What needs to be done: Please reproduce the data word for word, starting with the line that contains "This screenshot has height=512, width=512." and going on through the line that contains "Action: pos(207,316)".

Records supplied:
▬▬▬▬▬▬▬▬▬▬

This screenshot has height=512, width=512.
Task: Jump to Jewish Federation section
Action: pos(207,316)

▬▬▬▬▬▬▬▬▬▬

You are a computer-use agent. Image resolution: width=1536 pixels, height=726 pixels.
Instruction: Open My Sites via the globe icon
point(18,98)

▬▬▬▬▬▬▬▬▬▬

Response to the exercise:
This screenshot has height=512, width=512.
Task: Jump to Jewish Federation section
Action: pos(207,316)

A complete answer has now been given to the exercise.